(Dataset entries)
"""

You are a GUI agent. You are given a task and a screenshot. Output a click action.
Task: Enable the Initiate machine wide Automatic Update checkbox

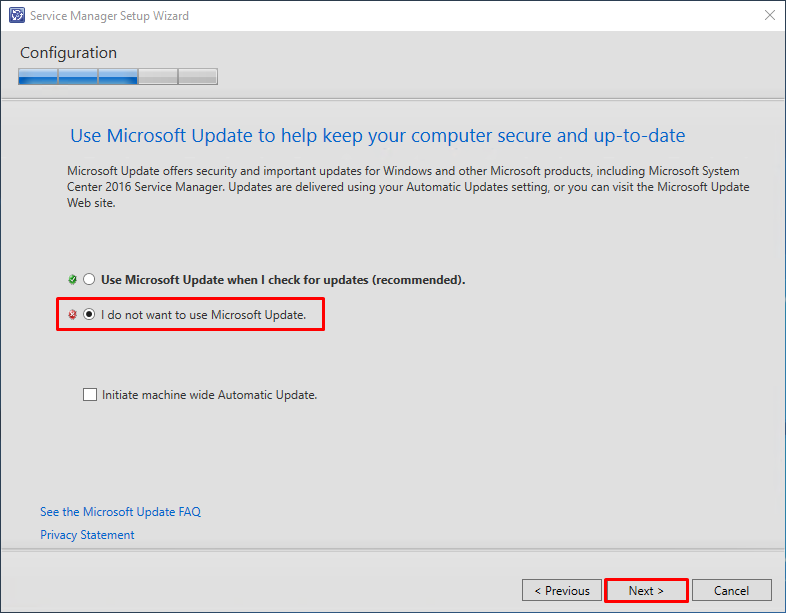[90, 394]
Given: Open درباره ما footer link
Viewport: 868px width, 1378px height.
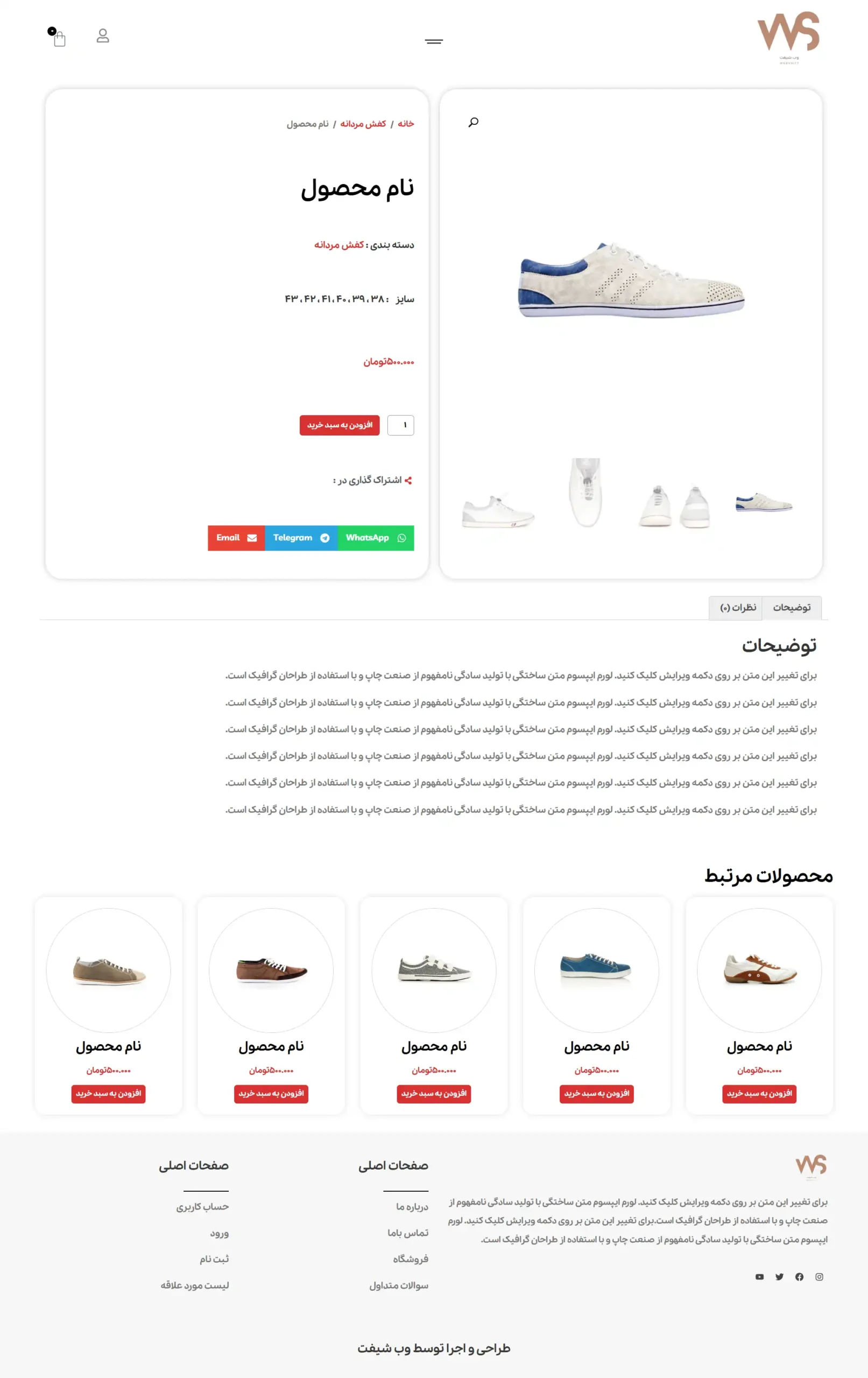Looking at the screenshot, I should (x=412, y=1206).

"""

*EXERCISE AIM*: Now write out the data word for word, skipping every picture in it.

*RESULT OF THIS EXERCISE*:
You are a GUI agent. You are given a task and a screenshot. Output a click action.
Task: Enable the Initiate machine wide Automatic Update checkbox

[90, 394]
Given: Open درباره ما footer link
Viewport: 868px width, 1378px height.
Looking at the screenshot, I should (x=412, y=1206).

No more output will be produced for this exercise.